* **Provided records**
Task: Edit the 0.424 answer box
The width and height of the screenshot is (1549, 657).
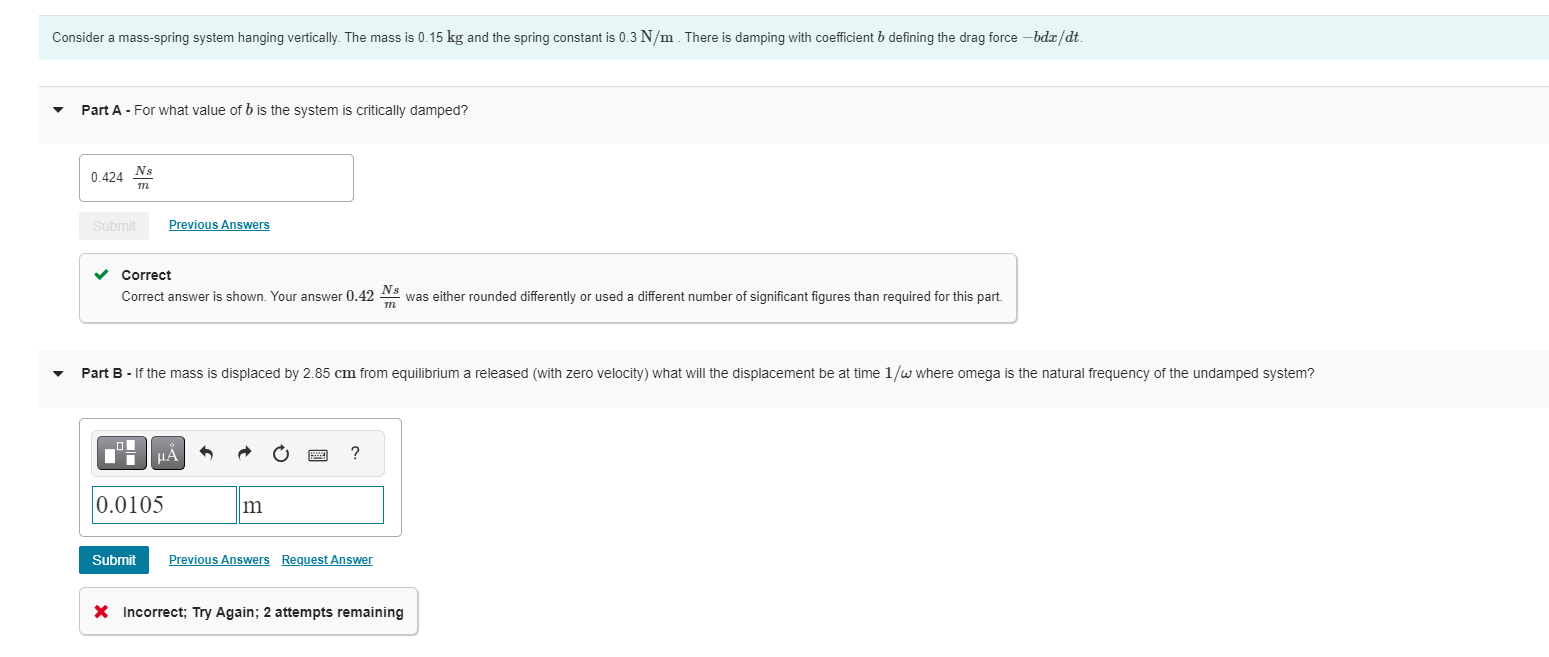Action: pyautogui.click(x=215, y=177)
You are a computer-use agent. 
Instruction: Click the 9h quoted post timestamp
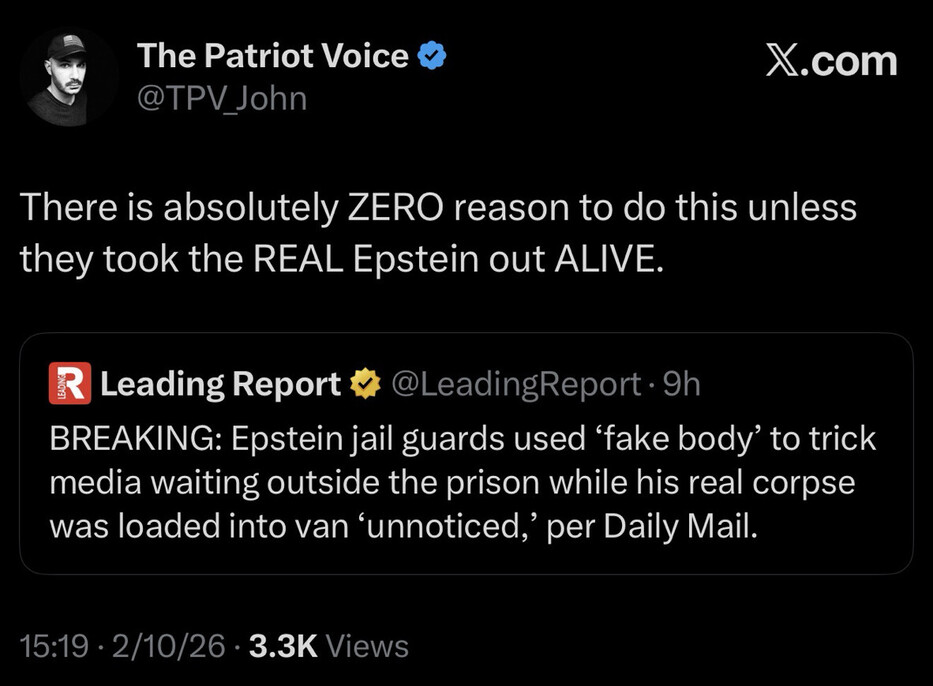pyautogui.click(x=682, y=384)
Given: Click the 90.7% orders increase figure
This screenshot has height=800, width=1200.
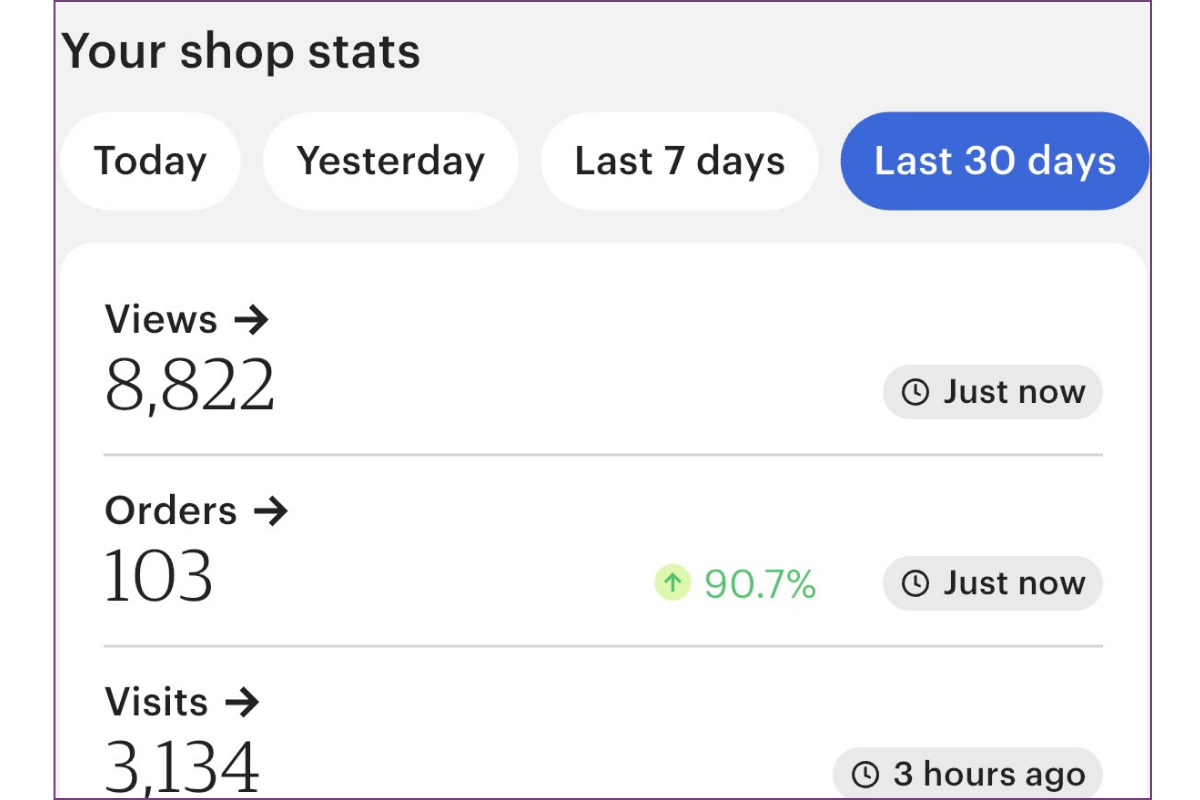Looking at the screenshot, I should (760, 583).
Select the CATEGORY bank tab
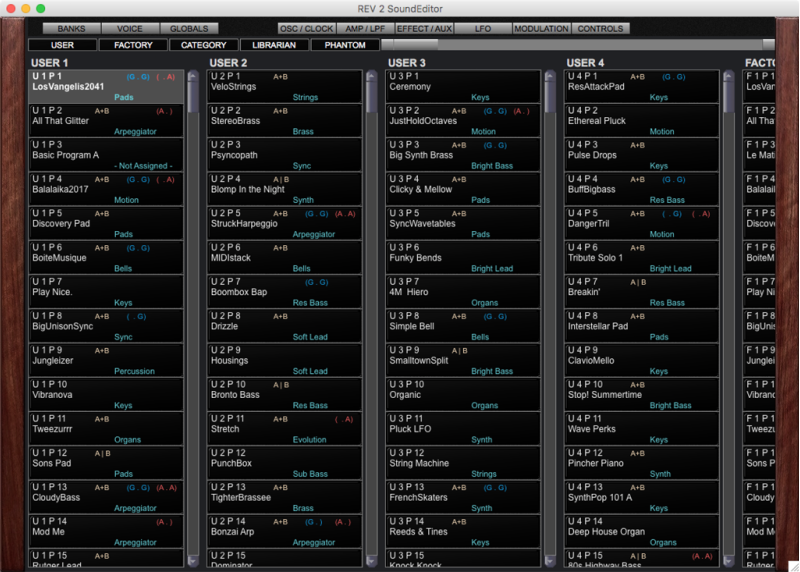This screenshot has width=800, height=572. pos(204,45)
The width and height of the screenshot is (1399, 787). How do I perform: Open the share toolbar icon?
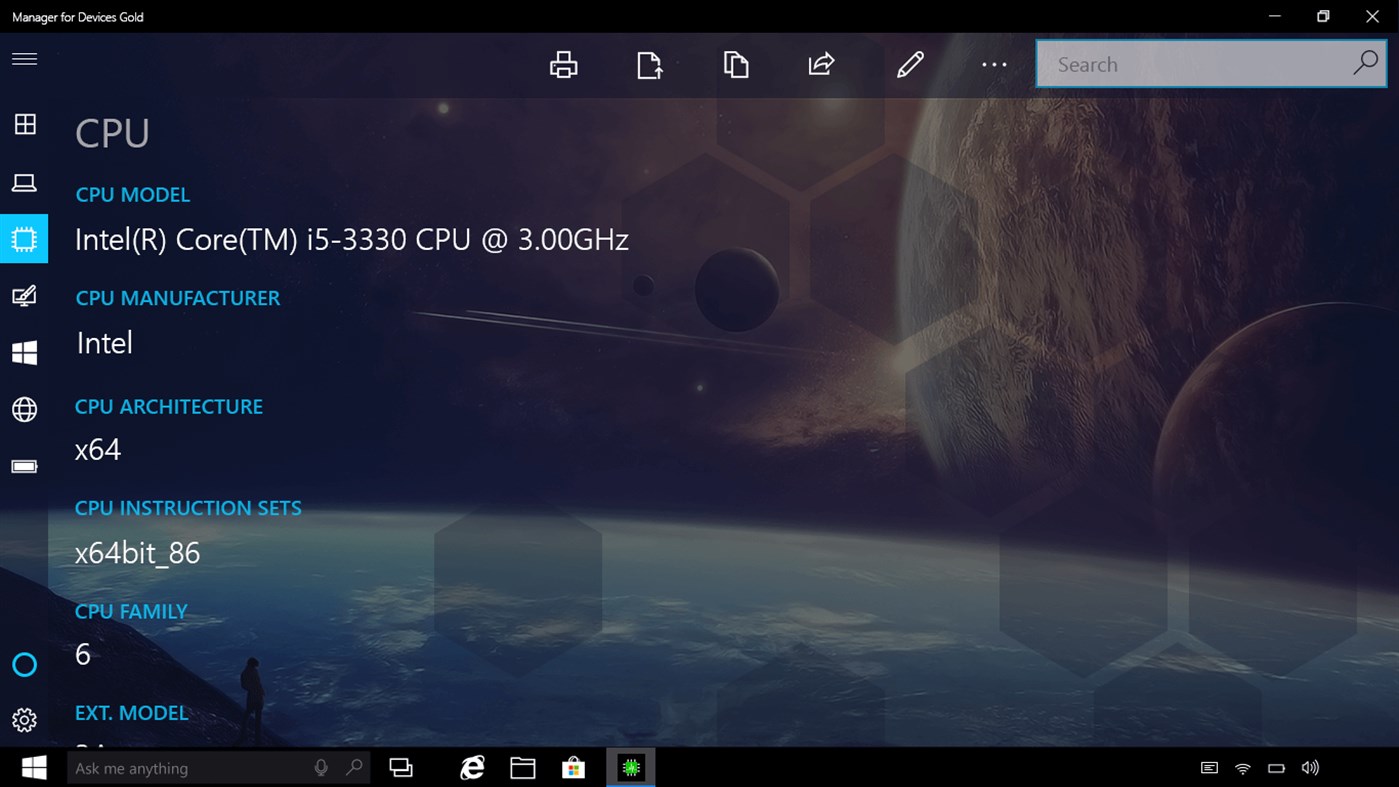[x=820, y=63]
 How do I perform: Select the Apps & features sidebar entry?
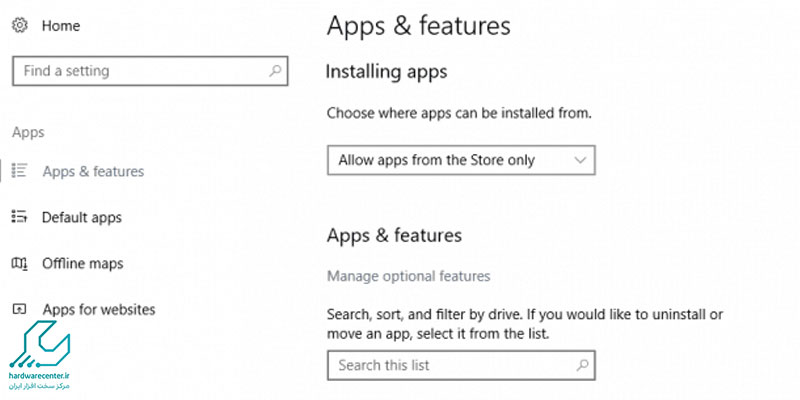[93, 171]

* **Activity**
Please repeat the entries above exactly, leaving out any pictures.

* **Problem solution**
Task: Edit the 0.424 answer box
The width and height of the screenshot is (1549, 657).
Action: pyautogui.click(x=215, y=177)
You are a computer-use agent. 
Instruction: Click the 9h quoted post timestamp
pyautogui.click(x=682, y=384)
Given: Click the 90.7% orders increase figure
This screenshot has height=800, width=1200.
Looking at the screenshot, I should (760, 583).
Select the CATEGORY bank tab
This screenshot has width=800, height=572. pos(204,45)
The width and height of the screenshot is (1399, 787). How do I perform: Open the share toolbar icon?
[x=820, y=63]
 How do I perform: Select the Apps & features sidebar entry?
[93, 171]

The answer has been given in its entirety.